Over the past six years, there has been growing support in Congress for stripping the Federal Aviation Administration of some of its authority over the lower levels of the national airspace system. For example, the FAA Reauthorization Act of 2018 mandated several studies of FAA preemption and the proper role of state, local, and tribal governments in regulating airspace use. Given this background, the latest move by Senator Mike Lee of Utah is worth watching.
Senator Lee has introduced a bill, captioned the “Drone Integration and Zoning Act,” that would give local governments increased power over “zoning” decisions that affect airspace use. The act would apply to the “immediate reaches” of the airspace, which it defines as an altitude of 200’ and below.
The act would change the definition of “navigable airspace” in 49 USC 40102(32) to specifically exclude UAS operating below 200’. It then directs the FAA to conduct a new rulemaking to define “navigable airspace” for UAS, in consultation “with appropriate state, local and tribal officials.” The legislation requires the FAA to define the airspace between 200’ and 400’ as suitable for use by commercial operators and hobbyists in the rulemaking. The FAA is given one year to perform the full rulemaking. The act also makes clear that it does not diminish federal preemption over manned aircraft in any way, or limit the FAA’s authority for regulating UAS operating above 400’.
The second half of the act provides the “sense of Congress” related to the limits of the commerce clause, the role of state and local governmental police powers, and the rights of landowners.
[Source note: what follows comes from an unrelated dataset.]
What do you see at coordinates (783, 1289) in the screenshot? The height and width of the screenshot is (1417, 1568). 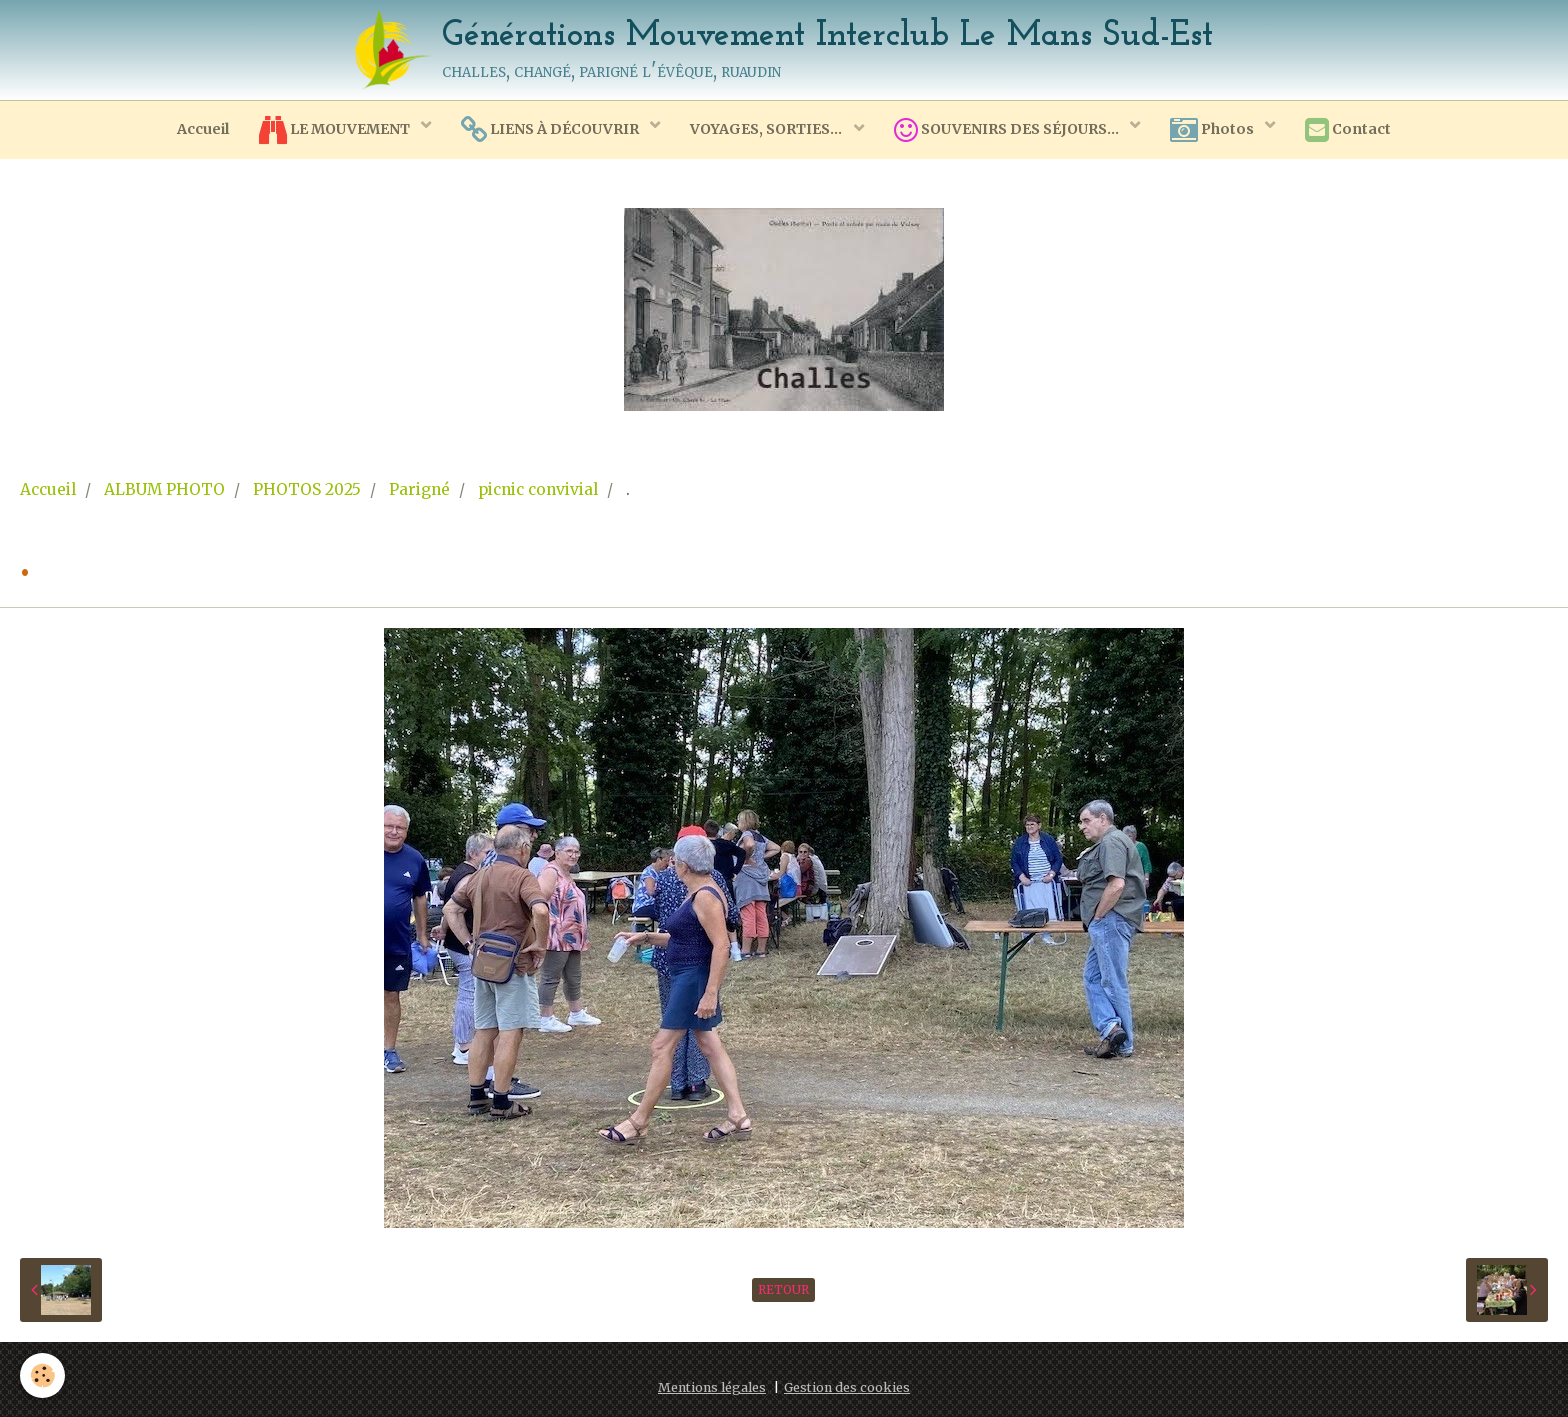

Based on that sense of Congress, the bill provides additional guidance to the FAA on its rulemaking for the airspace below 200’. The FAA is directed not to authorize UAS operation below 200’ “above property without permission of the property owner.” In addition the “Administrator shall ensure that the authority of a State, local, or Tribal government to issue reasonable restrictions on the time, manner, and place of operation of a civil unmanned aircraft system that is operated below 200 feet above ground level is not preempted.” The types of restrictions that are “reasonable” is quite broad, and include speed limits, prohibitions of operations over schools, parks, roadways, bridges, “or other public or private property,” restrictions based on time of day or day of the week, or any other restriction intended to protect public safety, personal privacy, property rights or to limit noise pollution.
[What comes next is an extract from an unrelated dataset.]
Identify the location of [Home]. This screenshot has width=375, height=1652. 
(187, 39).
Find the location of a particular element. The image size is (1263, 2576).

The Act also requires the FAA, within 18 months after the act is passed, to “establish a process for the designation of routes as authorized commercial routes” for UAS, although no commercial route may be below 200’. Operators would have to apply for the route with the FAA, and the FAA is required to “consult with and heavily weigh the views of the State, local or Tribal government that has jurisdiction over the area of operation.” The statute permits the FAA to delegate the entire approval process to the appropriate State, local or Tribal government if they wish.
While the act does place some limits on local authority to stop commercial UAS operations, those limits are very thin. The bill only prohibits a local law that is a “complete and total ban on overflights over the entirety of the airspace in their jurisdiction” and also makes it “nearly impossible for civil unmanned aircraft to reach navigable airspace.”
The proposed law also creates a new system for regulating commercial UAS package delivery below 200’. The law would remove all federal regulation of UAS for package delivery where the carrier is operating solely in intrastate commerce below 200’ and turn all such authorizations over to the states. The bill would also give local governments a say in the design and operation of the future unmanned traffic management system.
Senator Lee explained the move in a press release as follows:
The FAA cannot feasibly or efficiently oversee millions of drones in every locality throughout the country,” Sen. Lee said. “Further, its current legal position claiming regulatory authority over every cubic inch of air in the United States – including air just inches above Americans’ private property – is both unsustainable and unlawful. In our constitutional system, the states have sovereign police powers to govern over inherently local issues, including the protection of property, land use, privacy, trespass, and law enforcement. The best way to ensure public safety, protect property rights, and unleash drone innovation is to empower the people closest to the ground to make local decisions in real time, which is exactly what the Drone Integration and Zoning Act does.
This bill represents the widest and most comprehensive effort to strip the FAA of its authority over the lower levels of the airspace and inject State, local and tribal governments into the regulation of aviation. The law would seem to approve of virtually any restriction of operations, short of an outright ban.
Given the current precarious balance in Congress, it will be interesting to see who joins in pushing this bill. One thing, however, is certain: if the law passes, there is no way the FAA could conduct an extremely contentious rulemaking of this magnitude, after fully consulting with “all appropriate State, local, and Tribal leaders,” in one year.
As always, we will keep you informed as matters develop.